Growing up in a family that has held season tickets to the Pittsburgh Steelers since before the days of the Steel Curtain, I always followed the NFL and still remember my first game at Three Rivers Stadium.

To be honest though, I never felt connected to a college team.

Maybe it was the distance from my beloved Pittsburgh, but it didn’t take me long to catch onto the Quakers — I remember my first game at Franklin Field, too (a lackluster 14-3 loss to Villanova).

But when Penn won the Ivy championship in the fall of my freshman year after a rocky few seasons, I was hooked.

Admittedly, my timing was good; I enrolled the same year as the Red and Blue’s first undefeated Ivy season in six years. My colleague Chan Park, who arrived a year before me, probably got off on the wrong foot with the Quakers after witnessing a mediocre 5-2 season.

To Mr. Park, the Summer Pennsylvanian sports editor, that first season displayed “not much more than an average team in the Ivies.”

I see it differently.

I appreciate the hard-nose, “smashmouth” football played in the Ancient Eight, especially from the Quakers. It’s smart football, and is about as blue collar as you can get in the Ivy League.

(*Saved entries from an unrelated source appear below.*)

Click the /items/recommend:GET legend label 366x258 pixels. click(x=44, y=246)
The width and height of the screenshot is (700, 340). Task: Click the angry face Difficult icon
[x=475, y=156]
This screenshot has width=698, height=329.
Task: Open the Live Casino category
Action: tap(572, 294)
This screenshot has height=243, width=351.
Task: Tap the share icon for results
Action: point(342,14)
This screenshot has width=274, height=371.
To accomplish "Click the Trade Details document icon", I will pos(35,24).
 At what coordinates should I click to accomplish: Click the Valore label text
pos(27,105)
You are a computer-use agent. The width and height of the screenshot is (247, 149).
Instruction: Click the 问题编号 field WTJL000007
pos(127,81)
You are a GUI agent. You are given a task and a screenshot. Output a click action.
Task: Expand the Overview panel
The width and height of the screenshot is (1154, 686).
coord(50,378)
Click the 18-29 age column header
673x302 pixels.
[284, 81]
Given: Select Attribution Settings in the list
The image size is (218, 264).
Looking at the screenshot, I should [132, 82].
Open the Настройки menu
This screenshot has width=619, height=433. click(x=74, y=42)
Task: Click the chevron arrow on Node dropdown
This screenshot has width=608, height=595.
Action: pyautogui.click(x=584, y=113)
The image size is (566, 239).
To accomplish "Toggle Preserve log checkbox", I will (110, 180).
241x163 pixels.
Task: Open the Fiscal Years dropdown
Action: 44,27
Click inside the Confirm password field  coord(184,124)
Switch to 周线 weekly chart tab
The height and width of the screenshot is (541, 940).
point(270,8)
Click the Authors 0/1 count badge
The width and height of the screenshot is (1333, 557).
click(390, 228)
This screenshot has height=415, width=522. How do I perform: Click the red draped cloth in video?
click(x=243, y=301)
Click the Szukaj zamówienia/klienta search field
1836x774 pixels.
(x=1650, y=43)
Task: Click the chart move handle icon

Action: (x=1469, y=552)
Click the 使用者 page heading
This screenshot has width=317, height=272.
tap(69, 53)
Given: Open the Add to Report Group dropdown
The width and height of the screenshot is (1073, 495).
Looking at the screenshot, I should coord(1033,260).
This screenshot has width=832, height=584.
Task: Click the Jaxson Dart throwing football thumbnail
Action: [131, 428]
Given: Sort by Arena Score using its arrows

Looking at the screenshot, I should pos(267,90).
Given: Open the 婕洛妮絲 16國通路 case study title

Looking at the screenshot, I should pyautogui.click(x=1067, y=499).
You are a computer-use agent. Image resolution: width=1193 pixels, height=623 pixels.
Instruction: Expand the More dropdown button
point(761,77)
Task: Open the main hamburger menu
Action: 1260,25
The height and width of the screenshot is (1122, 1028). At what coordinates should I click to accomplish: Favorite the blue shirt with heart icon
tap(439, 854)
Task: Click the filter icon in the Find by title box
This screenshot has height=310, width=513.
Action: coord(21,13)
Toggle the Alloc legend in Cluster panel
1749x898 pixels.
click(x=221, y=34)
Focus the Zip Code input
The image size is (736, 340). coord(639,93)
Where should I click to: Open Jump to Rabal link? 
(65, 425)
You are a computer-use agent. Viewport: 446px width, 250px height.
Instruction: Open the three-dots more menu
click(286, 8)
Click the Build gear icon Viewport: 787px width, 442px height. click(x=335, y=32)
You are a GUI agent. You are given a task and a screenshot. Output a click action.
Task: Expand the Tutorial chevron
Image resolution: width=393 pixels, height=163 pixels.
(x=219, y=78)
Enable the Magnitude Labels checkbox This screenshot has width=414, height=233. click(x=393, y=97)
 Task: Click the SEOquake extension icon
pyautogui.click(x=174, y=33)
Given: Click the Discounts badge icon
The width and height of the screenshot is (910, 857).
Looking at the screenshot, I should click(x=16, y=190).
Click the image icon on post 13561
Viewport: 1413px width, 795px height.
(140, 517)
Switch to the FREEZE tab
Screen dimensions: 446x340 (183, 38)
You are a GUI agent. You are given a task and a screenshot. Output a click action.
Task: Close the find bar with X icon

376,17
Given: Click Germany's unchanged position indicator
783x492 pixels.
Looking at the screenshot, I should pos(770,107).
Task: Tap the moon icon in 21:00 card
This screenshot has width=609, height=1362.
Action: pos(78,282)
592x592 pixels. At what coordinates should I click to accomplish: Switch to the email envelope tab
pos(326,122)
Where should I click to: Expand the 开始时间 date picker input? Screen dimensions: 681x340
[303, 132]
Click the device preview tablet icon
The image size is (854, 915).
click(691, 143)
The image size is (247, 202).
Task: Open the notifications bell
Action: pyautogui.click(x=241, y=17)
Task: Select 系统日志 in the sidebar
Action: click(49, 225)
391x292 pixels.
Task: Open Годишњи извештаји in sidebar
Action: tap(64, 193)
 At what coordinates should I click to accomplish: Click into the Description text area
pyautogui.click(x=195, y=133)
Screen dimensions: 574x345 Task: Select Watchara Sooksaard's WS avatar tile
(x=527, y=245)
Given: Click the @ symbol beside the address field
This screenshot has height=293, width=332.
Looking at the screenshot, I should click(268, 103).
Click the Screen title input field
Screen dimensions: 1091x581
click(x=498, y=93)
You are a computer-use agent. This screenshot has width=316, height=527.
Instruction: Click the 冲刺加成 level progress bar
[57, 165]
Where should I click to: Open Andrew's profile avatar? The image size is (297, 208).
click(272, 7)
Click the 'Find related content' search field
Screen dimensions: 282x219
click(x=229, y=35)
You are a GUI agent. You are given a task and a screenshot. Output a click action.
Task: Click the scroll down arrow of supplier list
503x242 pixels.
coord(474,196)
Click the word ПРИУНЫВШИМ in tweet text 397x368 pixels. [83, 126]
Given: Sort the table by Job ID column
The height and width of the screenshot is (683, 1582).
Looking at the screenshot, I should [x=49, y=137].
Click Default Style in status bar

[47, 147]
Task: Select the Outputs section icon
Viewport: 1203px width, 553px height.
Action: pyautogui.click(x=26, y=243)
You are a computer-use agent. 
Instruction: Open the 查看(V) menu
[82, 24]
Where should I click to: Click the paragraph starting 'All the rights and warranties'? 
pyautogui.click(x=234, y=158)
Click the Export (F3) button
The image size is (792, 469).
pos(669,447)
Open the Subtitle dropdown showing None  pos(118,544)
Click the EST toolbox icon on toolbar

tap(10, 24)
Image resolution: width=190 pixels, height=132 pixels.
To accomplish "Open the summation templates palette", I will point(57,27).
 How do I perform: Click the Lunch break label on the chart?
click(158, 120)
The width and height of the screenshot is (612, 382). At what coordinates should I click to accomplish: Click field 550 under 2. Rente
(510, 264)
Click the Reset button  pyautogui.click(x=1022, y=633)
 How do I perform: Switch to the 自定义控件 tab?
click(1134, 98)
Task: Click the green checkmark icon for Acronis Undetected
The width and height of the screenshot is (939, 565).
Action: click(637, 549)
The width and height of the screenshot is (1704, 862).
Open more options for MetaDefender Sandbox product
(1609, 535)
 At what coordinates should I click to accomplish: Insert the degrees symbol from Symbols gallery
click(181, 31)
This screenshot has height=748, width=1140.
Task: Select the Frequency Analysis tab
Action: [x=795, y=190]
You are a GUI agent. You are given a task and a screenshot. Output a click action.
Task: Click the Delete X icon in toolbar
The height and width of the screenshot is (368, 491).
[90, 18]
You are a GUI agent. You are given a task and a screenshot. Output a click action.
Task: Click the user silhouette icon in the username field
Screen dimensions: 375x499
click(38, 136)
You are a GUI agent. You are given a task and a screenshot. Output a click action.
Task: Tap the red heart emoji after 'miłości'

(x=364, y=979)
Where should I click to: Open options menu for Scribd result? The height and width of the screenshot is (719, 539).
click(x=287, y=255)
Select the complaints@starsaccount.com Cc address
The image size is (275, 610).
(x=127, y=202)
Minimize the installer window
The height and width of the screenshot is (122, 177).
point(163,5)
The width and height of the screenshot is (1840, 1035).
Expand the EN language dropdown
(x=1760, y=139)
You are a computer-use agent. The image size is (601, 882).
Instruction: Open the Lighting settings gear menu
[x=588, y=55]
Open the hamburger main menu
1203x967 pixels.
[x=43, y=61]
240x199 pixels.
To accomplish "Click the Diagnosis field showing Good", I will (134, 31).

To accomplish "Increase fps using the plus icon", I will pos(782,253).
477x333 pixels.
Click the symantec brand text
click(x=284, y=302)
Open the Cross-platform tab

Why wouldn’t Penn football be something to call home about?

Last week Penn Athletics announced the finalized times of all games this season (save Dartmouth). Non-conference games at Franklin Field are slated for Saturday evenings, while the Ivy games will be played on Saturday afternoons.

As optimistic as I am about three Penn games being nationally broadcast on Versus — which will likely soon become NBC’s major sports network following Comcast’s purchase of the company — I initially felt the Quakers could be making an even bigger mark on the national broadcast.

“You guys need to be on primetime!” I said to a friend on the team, who quickly reminded me about the tradition for college games to be played on Saturday afternoons rather than evenings.

Perhaps the 3 p.m. slot on October 15 at Columbia provides the best exposure for Penn and the Ivies. When the Red and Blue play their first game on Versus, they’ll follow on the heels of Big 10 games, with less competition from SEC and Pac-12 games at night. The two remaining Versus games will face competition in the noon slot (TV schedules are yet to be finalized for the biggest BCS matchups).

Regardless of the competition, Saturday afternoon is primetime for college football.

If all goes well for coach Al Bagnoli and his Quakers, Versus may be the channel to watch come November 12 when Penn travels to Cambridge, Mass. for its penultimate game of the season. Considering Harvard senior quarterback Collier Winters’ recent recognition at the Manning Passing Academy — working as a camp counselor, he topped Stanford’s Andrew Luck and 35 other college and pro quarterbacks as the most accurate passer — and Penn’s recent league domination, this game may decide the Ivy champion, or at least a share of it.

So if 808 program wins, a league-best 12 outright Ivy titles, a 15-game Ivy win streak, and two straight championships aren’t enough to call home about, I’m not sure what is.

But just to be safe, why not make it three straight?